The Wall Street Journal is reporting that seven oil tanks are now on fire in Libya's eastern oil ports and says there are fears that the IS assault on Sidra and Ras Lanuf will inflict long term damage on Libya's oil industry.
Five of the seven tanks are ablaze at Sidra and two at Ras Lanuf. Firefighters have been unable to enter the facilities because of the potential danger.
A spokesman for Libya's Petroleum Facilities Guard (PFG), which protects Libya's national oil installations, has said that there is no coordination with Libya’s Gen. Khalifa Haftar, who leads forces allied to the country’s recognized government, over air strikes against the IS group around Sidra, according to the Al Wasat news site.
IS attacked Libya's oil facilities including in Sidra, on January 4 and 5.

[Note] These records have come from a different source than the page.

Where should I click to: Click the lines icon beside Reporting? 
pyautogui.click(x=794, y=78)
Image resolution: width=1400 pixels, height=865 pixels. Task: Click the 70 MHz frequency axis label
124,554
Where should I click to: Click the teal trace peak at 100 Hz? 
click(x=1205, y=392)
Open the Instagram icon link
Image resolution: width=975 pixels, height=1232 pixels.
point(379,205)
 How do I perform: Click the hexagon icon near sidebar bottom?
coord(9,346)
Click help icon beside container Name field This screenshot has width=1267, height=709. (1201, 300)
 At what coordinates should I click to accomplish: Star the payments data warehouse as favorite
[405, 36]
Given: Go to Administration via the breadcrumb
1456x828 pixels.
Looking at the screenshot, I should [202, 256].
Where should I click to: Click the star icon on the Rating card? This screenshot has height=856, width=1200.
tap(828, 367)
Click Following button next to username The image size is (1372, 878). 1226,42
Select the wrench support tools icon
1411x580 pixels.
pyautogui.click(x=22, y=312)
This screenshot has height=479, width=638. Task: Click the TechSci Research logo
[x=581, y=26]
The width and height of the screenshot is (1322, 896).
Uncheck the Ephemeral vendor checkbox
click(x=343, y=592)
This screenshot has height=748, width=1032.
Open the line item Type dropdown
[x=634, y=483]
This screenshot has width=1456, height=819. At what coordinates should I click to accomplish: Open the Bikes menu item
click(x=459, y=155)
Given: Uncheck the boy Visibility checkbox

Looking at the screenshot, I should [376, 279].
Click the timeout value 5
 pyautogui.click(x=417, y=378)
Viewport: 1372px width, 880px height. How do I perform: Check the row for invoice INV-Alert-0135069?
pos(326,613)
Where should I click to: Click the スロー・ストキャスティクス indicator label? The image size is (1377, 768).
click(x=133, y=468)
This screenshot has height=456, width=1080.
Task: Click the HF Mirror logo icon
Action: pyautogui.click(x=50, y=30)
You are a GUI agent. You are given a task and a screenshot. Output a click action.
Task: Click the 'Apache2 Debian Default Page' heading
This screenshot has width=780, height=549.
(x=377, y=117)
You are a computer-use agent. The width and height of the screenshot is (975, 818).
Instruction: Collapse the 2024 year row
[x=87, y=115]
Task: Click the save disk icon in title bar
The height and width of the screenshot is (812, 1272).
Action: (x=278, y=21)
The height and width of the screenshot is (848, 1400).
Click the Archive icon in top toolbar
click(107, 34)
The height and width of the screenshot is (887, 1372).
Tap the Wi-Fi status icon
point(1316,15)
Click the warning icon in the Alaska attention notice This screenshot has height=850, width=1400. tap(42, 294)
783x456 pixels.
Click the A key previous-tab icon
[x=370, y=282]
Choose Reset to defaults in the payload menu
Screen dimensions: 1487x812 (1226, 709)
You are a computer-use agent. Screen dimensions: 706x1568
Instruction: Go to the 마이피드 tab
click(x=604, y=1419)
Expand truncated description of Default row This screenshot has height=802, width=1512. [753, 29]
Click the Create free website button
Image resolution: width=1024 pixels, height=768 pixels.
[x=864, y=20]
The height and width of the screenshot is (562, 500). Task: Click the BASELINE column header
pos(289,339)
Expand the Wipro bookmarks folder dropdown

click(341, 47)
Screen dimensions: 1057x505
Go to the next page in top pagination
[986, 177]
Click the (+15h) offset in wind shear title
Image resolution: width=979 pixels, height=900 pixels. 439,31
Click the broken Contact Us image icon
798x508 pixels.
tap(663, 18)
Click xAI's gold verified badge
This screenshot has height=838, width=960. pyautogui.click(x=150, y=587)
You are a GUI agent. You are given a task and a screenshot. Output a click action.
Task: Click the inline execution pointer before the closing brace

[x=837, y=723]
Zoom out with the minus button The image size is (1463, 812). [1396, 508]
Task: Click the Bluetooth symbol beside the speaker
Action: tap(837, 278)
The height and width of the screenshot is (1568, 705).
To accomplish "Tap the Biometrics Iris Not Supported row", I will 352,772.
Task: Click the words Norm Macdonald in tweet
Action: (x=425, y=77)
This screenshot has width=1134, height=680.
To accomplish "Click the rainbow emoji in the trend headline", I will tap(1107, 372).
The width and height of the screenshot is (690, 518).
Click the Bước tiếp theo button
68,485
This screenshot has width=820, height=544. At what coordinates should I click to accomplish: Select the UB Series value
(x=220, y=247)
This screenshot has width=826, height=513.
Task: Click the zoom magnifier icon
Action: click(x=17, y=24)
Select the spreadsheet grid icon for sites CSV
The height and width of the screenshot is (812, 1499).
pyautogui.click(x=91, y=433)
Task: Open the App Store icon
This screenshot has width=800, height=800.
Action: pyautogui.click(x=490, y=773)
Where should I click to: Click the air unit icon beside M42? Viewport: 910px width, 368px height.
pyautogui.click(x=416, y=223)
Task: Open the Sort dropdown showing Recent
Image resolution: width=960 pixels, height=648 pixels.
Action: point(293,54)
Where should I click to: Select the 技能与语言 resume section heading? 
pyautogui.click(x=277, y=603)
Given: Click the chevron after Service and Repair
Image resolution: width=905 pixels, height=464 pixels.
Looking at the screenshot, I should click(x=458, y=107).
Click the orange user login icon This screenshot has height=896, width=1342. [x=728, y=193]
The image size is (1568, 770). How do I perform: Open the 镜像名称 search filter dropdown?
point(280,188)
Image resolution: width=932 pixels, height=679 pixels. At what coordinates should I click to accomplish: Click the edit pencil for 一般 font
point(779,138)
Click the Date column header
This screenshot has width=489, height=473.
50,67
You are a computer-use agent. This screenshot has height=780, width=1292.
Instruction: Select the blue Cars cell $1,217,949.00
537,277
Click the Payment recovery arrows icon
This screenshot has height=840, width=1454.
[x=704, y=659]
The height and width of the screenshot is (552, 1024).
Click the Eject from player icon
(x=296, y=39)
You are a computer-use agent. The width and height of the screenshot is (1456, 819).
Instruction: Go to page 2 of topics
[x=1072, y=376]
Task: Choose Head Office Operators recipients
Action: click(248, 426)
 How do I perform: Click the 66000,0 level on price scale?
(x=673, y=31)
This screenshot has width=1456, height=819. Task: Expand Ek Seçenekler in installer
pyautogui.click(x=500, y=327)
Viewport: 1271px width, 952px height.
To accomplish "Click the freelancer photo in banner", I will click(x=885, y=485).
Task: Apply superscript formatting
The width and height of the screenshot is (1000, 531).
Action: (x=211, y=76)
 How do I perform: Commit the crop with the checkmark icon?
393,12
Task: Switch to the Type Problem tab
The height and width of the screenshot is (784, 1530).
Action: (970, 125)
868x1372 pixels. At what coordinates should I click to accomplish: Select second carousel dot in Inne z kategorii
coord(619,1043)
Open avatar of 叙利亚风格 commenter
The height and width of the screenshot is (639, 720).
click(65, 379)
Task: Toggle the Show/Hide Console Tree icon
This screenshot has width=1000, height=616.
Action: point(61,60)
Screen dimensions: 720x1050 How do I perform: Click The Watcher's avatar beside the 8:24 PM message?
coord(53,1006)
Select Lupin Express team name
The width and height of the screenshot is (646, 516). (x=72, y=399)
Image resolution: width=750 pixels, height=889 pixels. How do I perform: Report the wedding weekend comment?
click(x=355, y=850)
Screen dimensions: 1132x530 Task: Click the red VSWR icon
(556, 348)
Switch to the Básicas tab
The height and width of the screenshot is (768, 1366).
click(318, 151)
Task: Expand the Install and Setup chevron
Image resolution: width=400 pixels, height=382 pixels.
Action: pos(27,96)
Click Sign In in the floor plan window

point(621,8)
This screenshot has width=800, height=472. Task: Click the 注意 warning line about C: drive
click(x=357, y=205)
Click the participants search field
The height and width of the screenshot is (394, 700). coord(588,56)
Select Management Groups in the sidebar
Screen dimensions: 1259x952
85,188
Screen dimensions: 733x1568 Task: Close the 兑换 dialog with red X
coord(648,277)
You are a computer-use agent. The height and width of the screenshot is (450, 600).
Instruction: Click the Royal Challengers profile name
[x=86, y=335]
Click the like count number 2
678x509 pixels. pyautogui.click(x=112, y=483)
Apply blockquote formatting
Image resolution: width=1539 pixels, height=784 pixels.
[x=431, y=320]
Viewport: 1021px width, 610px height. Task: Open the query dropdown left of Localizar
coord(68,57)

PFG commander Ibrahim Jadhran criticized Haftar on January 5, saying that he and IS are "two faces of the same coin."
Fires caused by fighting between Islamic State militants and guards near Libya's biggest oil ports have now spread to five oil storage tanks, a Petroleum Facilities Guard spokesman has said, Reuters is reporting.
Four oil storage tanks were reported as being on fire earlier today.
The President of Libya's House of Representatives, Aqila Saleh, has called on the international community to end an arms embargo to help fight the IS group and other Islamist miilitias.
Saleh's request came after the IS group attacked Libya's largest oil port of Sidra on January 4 and 5.
Libya's Gen. Khalifa Haftar, who leads forces allied to the country's recognized government, also called for an end to an arms embargo on December 17 after holding talks with the U.N. envoy on a peace agreement.
Iraq may be celebrating Army Day, but Iraqi officials have said that the IS group has increased its attacks on the western town of Haditha, where 45 Iraqi security forces and Sunni tribal fighters have been killed in clashes with the extremists over the past three days, AP reports.
Khalid Salman, a provincial councilman from Haditha, said Wednesday that another 30 pro-government fighters have been wounded. Shaalan al-Nimrawi, a local tribal sheikh, confirms the casualty figures.
The IS attacks on Haditha come a week after Iraqi forces backed by U.S.-led airstrikes pushed the extremists out of central Ramadi, the capital of the sprawling Anbar province, which includes Haditha.
Brett McGurk, the U.S. Special Presidential Envoy for the Global Coalition to Counter IS, has tweeted that Iraq is celebrating Army Day today.
Abdel Moneim Dwillah, the 15-year-old Tripoli teenager thought to be one of the suicide bombers used by IS to attack the oil port of Sirta on January 4, was recruited in a mosque in Tripoli, Libya's Al-Wasat is reporting, citing the pan-Arabic Al Hayat newspaper.
Al Hayat quoted security sources as saying that Abdel Moneim's cellphone had shown he was in Al Khums, a city on the coast east of Tripoli. The phone was later turned off and after a time Abdel Moneim called his brother in Tripoli and told him he was in Sirte, "waging jihad" with IS.
Syrian activists and an official with the Ahrar al-Sham ultraconservative Islamist rebel group say gunmen have shot and killed Abu Rateb al-Homsy, the group's leader in Homs province.
The Britain-based Syrian Observatory for Human Rights said that al-Homsy was killed when in a car with his wife in Farhaniyeh village.
Jihad researcher Kevin Jackson has tweeted more details from the biography of Abu al-Mughirah al-Qahtani, the now-dead leader of IS in Libya.
IS posted the biography, in Arabic, to the JustPaste.it site last night.
In it, Qahtani is praised as one of the founders of IS and the person who led its expansion in North Africa, Jackson tweets.
Qahtani was jailed twice, first in 2008.
Syrian peace talks will be affected by Iran's diplomatic spat with Saudi Arabia, but Tehran will "stay committed" to the talks, Iran's Depurty Foreign Minister Hossein Amir-Abdollahian has said.